=== Begin Enclosure ===

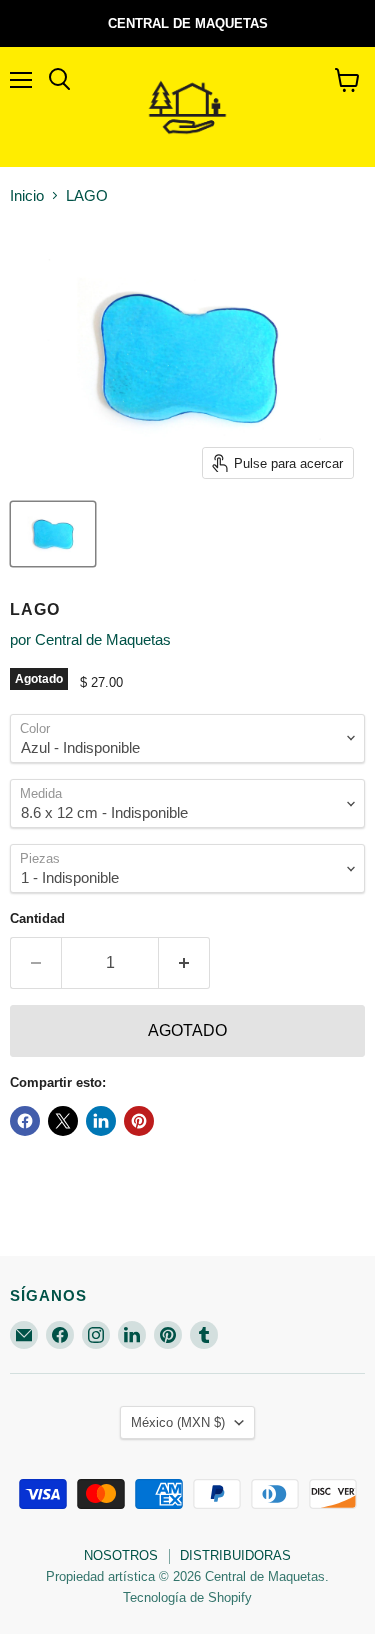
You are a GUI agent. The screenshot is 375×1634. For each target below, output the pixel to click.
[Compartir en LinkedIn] (101, 1121)
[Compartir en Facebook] (25, 1121)
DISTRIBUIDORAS (235, 1555)
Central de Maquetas (103, 639)
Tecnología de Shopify (187, 1597)
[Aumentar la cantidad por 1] (184, 963)
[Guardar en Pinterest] (139, 1121)
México (178, 1422)
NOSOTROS (121, 1555)
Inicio (27, 195)
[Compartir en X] (63, 1121)
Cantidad (37, 918)
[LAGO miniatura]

=== End Enclosure ===

## Action item
Each line above is to be transcribed exactly, though its pictures are not.

## Response to the task
You are a GUI agent. The screenshot is 375×1634. For each target below, output the pixel to click.
[Compartir en LinkedIn] (101, 1121)
[Compartir en Facebook] (25, 1121)
DISTRIBUIDORAS (235, 1555)
Central de Maquetas (103, 639)
Tecnología de Shopify (187, 1597)
[Aumentar la cantidad por 1] (184, 963)
[Guardar en Pinterest] (139, 1121)
México (178, 1422)
NOSOTROS (121, 1555)
Inicio (27, 195)
[Compartir en X] (63, 1121)
Cantidad (37, 918)
[LAGO miniatura]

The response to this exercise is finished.